According to MOS Faishal, this change will stop authorities from playing catch-up with drug syndicates, who are known to modify the molecular structure of NPS to create new variants and slip through the law.
In addition, MOS Faishal also shared that Singapore will impose harsher punishments for those in possession of larger quantities of drugs.
To some fractions of society, our tough and no-nonsense stance on drugs is excessive and an oddity for such a forward-looking city.
After all, the worldwide view towards drug use today ranges from begrudging acceptance to outright liberalisation.
But here is the thing about governance in Singapore. We do not follow trends. Instead, standing our ground and doing what is best for the country is what makes us such a safe and secure nation.
Building a drug-free society
Exposure to popular culture has normalised the use of drugs, resulting in a more laissez-faire attitude towards the use of cannabis and other hallucinogenic substances among young people.
Not only is this reflected in a survey on public perception of drugs, but statistics released by the Central Narcotics Bureau also show worrying trends of increased cannabis seizures and drug users under 30 years old.

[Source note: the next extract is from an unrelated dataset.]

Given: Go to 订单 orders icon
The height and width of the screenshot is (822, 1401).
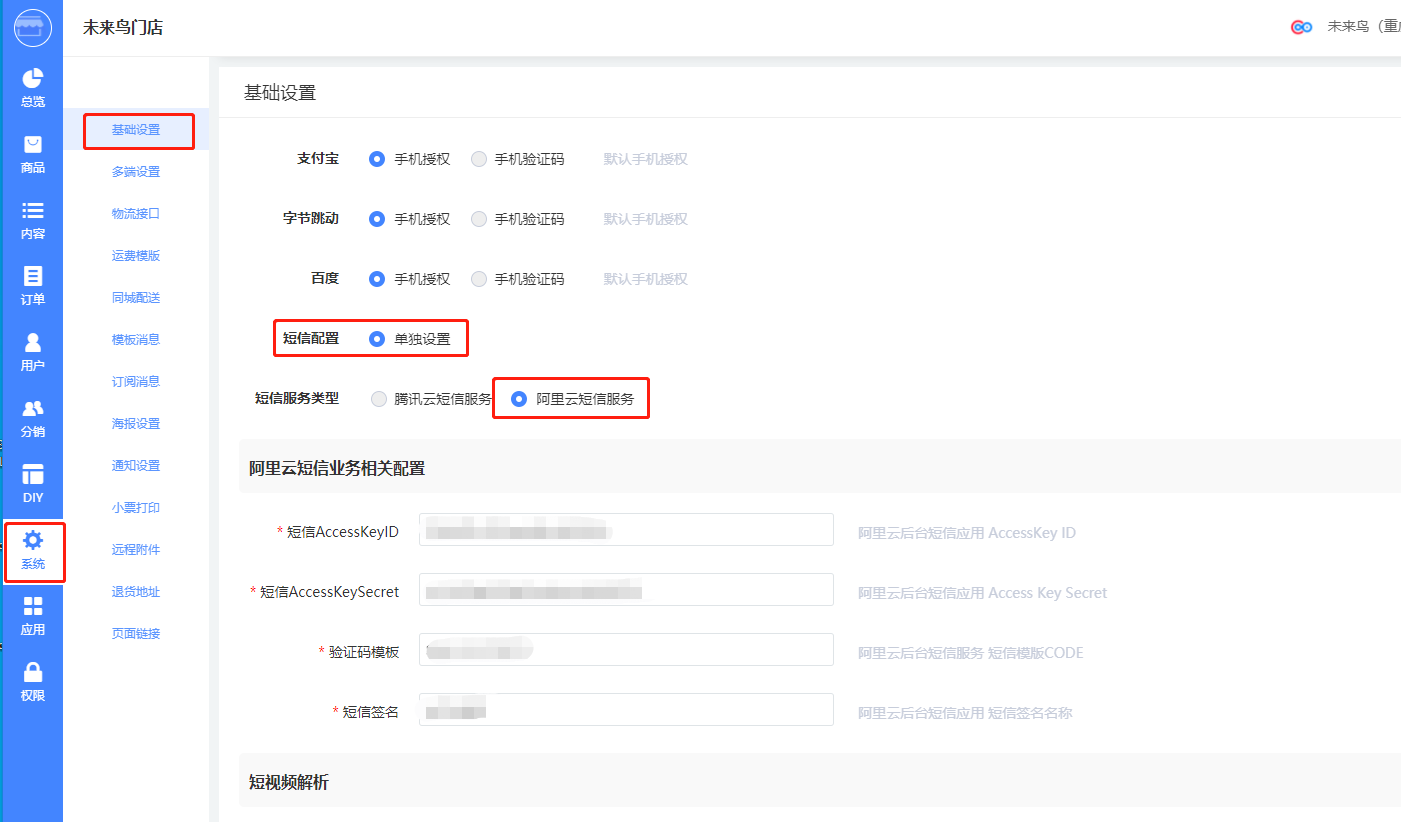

Along with a global shift in attitude towards drugs, critics of our zero-tolerance drug policy would see such figures as reasons to relax the law.
However, the mantra “if you can’t beat them, join them” is simply not applicable to something that causes great harm — not just to the individual who consumes them but to families and society at large as well.
Drugs, even “soft” varieties such as cannabis and NPS, are no less harmful than traditional “hard” drugs.
As MOS Faishal mentioned in his speech, the psychoactive effects that an NPS causes are similar to that of a controlled drug, and abusing it can lead to acts of crime, violence, adverse psychological reactions and even death from overdosing.
Lastly, rather than viewing countries that have decriminalised drug consumption as some form of liberal heaven, it is worth understanding why they do so in the first place.
Within ASEAN, Thailand has legalised the growing and consumption of marijuana to boost agriculture and tourism. However, is that the best decision for its people through the lens of public health?
Fundamentally, our zero-tolerance approach towards drugs is rooted in scientific evidence and a desire to create the best living environment for all Singaporeans.
And to continue building a drug-free society, Singapore must continue to review and refine our laws to keep pace with evolving drug trends.
This latest amendment to the Misuse of Drugs Bill does exactly that by nipping the problem of NPS in the bud before it has the chance to run rampant and cause harm.
Echoing what MOS Faishal said, while many countries have “given up” because drug use has become so prevalent that the only practical approach is to reduce the harm, Singapore is in a unique position to continue keeping drugs at bay and prevent them from harming us.